* Exercise instructions
The response should consist of the records that follow, repeated exactly.

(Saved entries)
────
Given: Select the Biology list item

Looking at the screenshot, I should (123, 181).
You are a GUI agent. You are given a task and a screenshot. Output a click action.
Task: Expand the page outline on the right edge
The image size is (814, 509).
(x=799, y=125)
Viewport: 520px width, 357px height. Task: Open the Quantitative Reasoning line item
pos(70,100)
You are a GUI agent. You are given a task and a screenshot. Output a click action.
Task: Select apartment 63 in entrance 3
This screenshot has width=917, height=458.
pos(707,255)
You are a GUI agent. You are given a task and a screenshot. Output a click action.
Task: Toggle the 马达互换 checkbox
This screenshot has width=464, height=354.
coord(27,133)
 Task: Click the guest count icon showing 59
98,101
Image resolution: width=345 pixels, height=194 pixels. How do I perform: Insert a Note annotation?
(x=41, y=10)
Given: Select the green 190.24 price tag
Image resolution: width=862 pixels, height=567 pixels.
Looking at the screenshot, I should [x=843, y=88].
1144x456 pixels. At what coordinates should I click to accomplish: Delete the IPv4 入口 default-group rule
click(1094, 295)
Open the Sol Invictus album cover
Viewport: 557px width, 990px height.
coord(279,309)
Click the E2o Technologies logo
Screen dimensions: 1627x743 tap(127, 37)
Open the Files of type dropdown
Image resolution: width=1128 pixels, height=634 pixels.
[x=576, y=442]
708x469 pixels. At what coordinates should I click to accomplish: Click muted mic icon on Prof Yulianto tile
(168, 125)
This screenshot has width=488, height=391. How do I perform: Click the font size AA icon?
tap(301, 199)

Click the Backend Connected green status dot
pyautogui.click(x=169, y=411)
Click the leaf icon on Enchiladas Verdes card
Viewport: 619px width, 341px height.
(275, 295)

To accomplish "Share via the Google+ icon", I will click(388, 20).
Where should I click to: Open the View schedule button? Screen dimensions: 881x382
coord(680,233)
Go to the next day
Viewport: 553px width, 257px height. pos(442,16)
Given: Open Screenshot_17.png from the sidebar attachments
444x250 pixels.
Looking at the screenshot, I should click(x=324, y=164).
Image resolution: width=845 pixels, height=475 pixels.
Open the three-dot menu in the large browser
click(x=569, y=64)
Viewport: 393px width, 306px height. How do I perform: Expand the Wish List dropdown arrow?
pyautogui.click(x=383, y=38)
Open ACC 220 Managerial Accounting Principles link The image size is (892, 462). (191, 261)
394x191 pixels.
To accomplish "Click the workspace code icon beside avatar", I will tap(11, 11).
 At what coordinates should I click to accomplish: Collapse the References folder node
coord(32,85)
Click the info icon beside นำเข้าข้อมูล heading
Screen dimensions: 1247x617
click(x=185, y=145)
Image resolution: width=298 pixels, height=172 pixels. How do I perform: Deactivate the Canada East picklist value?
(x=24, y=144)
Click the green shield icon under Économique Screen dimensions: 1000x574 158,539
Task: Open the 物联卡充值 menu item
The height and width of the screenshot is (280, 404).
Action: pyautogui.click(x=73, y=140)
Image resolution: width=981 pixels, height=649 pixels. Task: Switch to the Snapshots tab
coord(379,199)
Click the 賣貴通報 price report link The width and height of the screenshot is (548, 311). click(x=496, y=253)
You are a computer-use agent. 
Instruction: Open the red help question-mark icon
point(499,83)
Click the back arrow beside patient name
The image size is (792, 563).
────
* Output
Given: Select the Biology list item

Looking at the screenshot, I should (123, 181).
You are a GUI agent. You are given a task and a screenshot. Output a click action.
Task: Expand the page outline on the right edge
The image size is (814, 509).
(x=799, y=125)
Viewport: 520px width, 357px height. Task: Open the Quantitative Reasoning line item
pos(70,100)
You are a GUI agent. You are given a task and a screenshot. Output a click action.
Task: Select apartment 63 in entrance 3
This screenshot has width=917, height=458.
pos(707,255)
You are a GUI agent. You are given a task and a screenshot. Output a click action.
Task: Toggle the 马达互换 checkbox
This screenshot has width=464, height=354.
coord(27,133)
 Task: Click the guest count icon showing 59
98,101
Image resolution: width=345 pixels, height=194 pixels. How do I perform: Insert a Note annotation?
(x=41, y=10)
Given: Select the green 190.24 price tag
Image resolution: width=862 pixels, height=567 pixels.
Looking at the screenshot, I should [x=843, y=88].
1144x456 pixels. At what coordinates should I click to accomplish: Delete the IPv4 入口 default-group rule
click(1094, 295)
Open the Sol Invictus album cover
Viewport: 557px width, 990px height.
coord(279,309)
Click the E2o Technologies logo
Screen dimensions: 1627x743 tap(127, 37)
Open the Files of type dropdown
Image resolution: width=1128 pixels, height=634 pixels.
[x=576, y=442]
708x469 pixels. At what coordinates should I click to accomplish: Click muted mic icon on Prof Yulianto tile
(168, 125)
This screenshot has width=488, height=391. How do I perform: Click the font size AA icon?
tap(301, 199)

Click the Backend Connected green status dot
pyautogui.click(x=169, y=411)
Click the leaf icon on Enchiladas Verdes card
Viewport: 619px width, 341px height.
(275, 295)

To accomplish "Share via the Google+ icon", I will click(388, 20).
Where should I click to: Open the View schedule button? Screen dimensions: 881x382
coord(680,233)
Go to the next day
Viewport: 553px width, 257px height. pos(442,16)
Given: Open Screenshot_17.png from the sidebar attachments
444x250 pixels.
Looking at the screenshot, I should click(x=324, y=164).
Image resolution: width=845 pixels, height=475 pixels.
Open the three-dot menu in the large browser
click(x=569, y=64)
Viewport: 393px width, 306px height. How do I perform: Expand the Wish List dropdown arrow?
pyautogui.click(x=383, y=38)
Open ACC 220 Managerial Accounting Principles link The image size is (892, 462). (191, 261)
394x191 pixels.
To accomplish "Click the workspace code icon beside avatar", I will tap(11, 11).
 At what coordinates should I click to accomplish: Collapse the References folder node
coord(32,85)
Click the info icon beside นำเข้าข้อมูล heading
Screen dimensions: 1247x617
click(x=185, y=145)
Image resolution: width=298 pixels, height=172 pixels. How do I perform: Deactivate the Canada East picklist value?
(x=24, y=144)
Click the green shield icon under Économique Screen dimensions: 1000x574 158,539
Task: Open the 物联卡充值 menu item
The height and width of the screenshot is (280, 404).
Action: pyautogui.click(x=73, y=140)
Image resolution: width=981 pixels, height=649 pixels. Task: Switch to the Snapshots tab
coord(379,199)
Click the 賣貴通報 price report link The width and height of the screenshot is (548, 311). click(x=496, y=253)
You are a computer-use agent. 
Instruction: Open the red help question-mark icon
point(499,83)
Click the back arrow beside patient name
The image size is (792, 563).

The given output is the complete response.